Scenario: A proposed pathfinding approach for enemy AI uses a brute-force nearest-neighbor search against all other entities every frame. With expected enemy counts of 200+, this is O(n²) per frame at 60fps. Request is tagged LP-FEASIBILITY. Expected: Returns LP-FEASIBILITY: INFEASIBLE with specific citation of the O(n²) complexity, the entity count threshold, and the resulting per-frame cost against the target frame budget. Assertions:

  • Verdict is exactly one of FEASIBLE / CONCERNS / INFEASIBLE — not freeform text
  • Verdict token is formatted as LP-FEASIBILITY: INFEASIBLE
  • Rationale includes the specific algorithmic complexity and entity count numbers
  • Suggests at least one alternative approach (e.g., spatial hashing, KD-tree) without mandating a choice

Case 4: Conflict escalation — correct parent

Scenario: game-designer wants a mechanic where every NPC maintains a full simulation of needs, schedule, and memory (similar to a full life-sim AI). lead-programmer calculates this will exceed the frame budget by 3x at target NPC counts. game-designer insists the mechanic is core to the game vision.
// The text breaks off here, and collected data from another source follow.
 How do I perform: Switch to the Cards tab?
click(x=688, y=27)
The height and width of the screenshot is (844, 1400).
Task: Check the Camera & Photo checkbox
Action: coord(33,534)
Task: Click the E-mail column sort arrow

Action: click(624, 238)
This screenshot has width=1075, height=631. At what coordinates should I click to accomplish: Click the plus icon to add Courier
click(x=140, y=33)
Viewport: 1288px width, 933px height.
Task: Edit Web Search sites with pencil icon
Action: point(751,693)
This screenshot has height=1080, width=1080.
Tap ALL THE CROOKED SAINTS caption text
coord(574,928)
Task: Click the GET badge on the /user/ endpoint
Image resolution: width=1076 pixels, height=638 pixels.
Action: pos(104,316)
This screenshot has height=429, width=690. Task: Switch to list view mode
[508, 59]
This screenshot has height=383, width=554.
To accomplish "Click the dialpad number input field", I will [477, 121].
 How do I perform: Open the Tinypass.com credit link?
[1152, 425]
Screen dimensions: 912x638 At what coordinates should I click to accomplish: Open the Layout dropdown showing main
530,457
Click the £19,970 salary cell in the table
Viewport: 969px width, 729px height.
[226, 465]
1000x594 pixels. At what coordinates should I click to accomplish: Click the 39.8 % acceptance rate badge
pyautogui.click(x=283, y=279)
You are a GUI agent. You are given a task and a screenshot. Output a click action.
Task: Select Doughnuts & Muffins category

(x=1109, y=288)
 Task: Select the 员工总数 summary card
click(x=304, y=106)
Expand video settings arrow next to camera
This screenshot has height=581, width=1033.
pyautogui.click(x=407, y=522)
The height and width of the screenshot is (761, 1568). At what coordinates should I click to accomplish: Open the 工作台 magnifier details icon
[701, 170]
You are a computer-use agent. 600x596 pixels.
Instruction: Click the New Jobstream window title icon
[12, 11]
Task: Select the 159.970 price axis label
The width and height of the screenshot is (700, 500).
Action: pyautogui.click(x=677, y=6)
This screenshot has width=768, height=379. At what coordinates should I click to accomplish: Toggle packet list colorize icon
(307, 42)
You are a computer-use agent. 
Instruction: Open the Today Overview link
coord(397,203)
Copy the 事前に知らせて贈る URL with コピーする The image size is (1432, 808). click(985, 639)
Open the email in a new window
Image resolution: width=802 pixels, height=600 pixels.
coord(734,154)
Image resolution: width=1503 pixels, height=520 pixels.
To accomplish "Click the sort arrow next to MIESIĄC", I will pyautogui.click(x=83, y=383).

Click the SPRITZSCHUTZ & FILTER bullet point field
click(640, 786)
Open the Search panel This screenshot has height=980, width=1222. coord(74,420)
Expected: lead-programmer states the specific frame budget violation with numbers, proposes alternative approaches (e.g., LOD-based simulation, simplified need model), but explicitly defers the "is this worth the cost or should the design change" decision to creative-director as the creative arbiter. Assertions:

  • States the specific frame budget violation (e.g., 3x over budget at N entities)
  • Proposes at least one technically viable alternative
  • Explicitly defers the design priority decision to creative-director
  • Does not unilaterally cut or modify the mechanic design

Case 5: Context pass — uses provided context

Scenario: Agent receives a gate context block that includes the project's frame budget: 16.67ms total per frame, with 4ms allocated to AI systems. A new AI behavior system is submitted that profiling estimates will consume 7ms per frame under normal conditions. Expected: Assessment references the specific frame budget allocation from context (4ms AI budget), identifies the 7ms estimate as exceeding the allocation by 3ms, and returns CONCERNS or INFEASIBLE with those specific numbers cited. Assertions:

  • References the specific frame budget figures from the provided context (16.67ms total, 4ms AI allocation)
  • Uses the specific 7ms estimate from the submission in the comparison
  • Does not give generic "this might be slow" advice — cites concrete numbers
  • Verdict rationale is traceable to the provided budget constraints

Protocol Compliance

  • Returns LP-CODE-REVIEW verdicts using APPROVED / NEEDS CHANGES vocabulary only
  • Returns LP-FEASIBILITY verdicts using FEASIBLE / CONCERNS / INFEASIBLE vocabulary only
  • Stays within declared code architecture domain
  • Defers design priority conflicts to creative-director
  • Uses gate IDs in output (e.g., LP-FEASIBILITY: INFEASIBLE) not inline prose verdicts
  • Does not make binding game design or creative direction decisions

Coverage Notes

  • Multi-file code review spanning several interdependent systems is not covered — deferred to integration tests.
  • Tech debt assessment and prioritization are not covered here — deferred to /tech-debt skill integration.
  • Coding standards document updates (adding a new forbidden pattern) are not covered.
  • Interaction with qa-lead on what constitutes a testable unit (LP vs QL boundary) is not covered.